Write out, without any change, the lines in the material below that run from the line with "Obsługa prawna firm (172, 677)" through the line with "O mnie (333, 57)", both included.

Content starts

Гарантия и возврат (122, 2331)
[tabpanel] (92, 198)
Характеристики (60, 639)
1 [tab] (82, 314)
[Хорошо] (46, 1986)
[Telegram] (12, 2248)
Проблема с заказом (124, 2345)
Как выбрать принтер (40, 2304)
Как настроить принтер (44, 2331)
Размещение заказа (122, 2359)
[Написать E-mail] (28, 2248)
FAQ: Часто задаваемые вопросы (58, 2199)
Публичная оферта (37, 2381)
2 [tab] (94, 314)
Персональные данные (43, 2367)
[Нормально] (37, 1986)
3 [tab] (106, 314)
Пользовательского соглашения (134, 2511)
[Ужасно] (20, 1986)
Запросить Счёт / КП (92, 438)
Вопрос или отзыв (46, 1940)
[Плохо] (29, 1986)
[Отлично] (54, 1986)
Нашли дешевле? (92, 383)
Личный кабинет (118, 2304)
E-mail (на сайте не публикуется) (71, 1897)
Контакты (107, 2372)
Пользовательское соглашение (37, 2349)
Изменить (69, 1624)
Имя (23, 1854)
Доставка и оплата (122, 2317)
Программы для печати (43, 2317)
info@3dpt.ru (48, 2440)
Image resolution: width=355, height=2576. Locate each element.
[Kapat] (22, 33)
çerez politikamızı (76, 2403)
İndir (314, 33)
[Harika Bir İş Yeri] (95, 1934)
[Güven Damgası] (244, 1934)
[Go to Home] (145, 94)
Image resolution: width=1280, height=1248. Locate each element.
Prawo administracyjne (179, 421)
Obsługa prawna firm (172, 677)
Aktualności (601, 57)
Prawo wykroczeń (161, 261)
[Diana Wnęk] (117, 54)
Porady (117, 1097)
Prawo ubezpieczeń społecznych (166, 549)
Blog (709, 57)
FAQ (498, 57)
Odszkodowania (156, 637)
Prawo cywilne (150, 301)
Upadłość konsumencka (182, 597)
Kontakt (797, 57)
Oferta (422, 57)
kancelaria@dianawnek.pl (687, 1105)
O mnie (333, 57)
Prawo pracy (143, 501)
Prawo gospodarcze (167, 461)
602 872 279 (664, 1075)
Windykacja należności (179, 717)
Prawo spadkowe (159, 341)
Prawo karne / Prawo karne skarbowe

Content ends

-- RESPONSE --
Obsługa prawna firm (172, 677)
Aktualności (601, 57)
Prawo wykroczeń (161, 261)
[Diana Wnęk] (117, 54)
Porady (117, 1097)
Prawo ubezpieczeń społecznych (166, 549)
Blog (709, 57)
FAQ (498, 57)
Odszkodowania (156, 637)
Prawo cywilne (150, 301)
Upadłość konsumencka (182, 597)
Kontakt (797, 57)
Oferta (422, 57)
kancelaria@dianawnek.pl (687, 1105)
O mnie (333, 57)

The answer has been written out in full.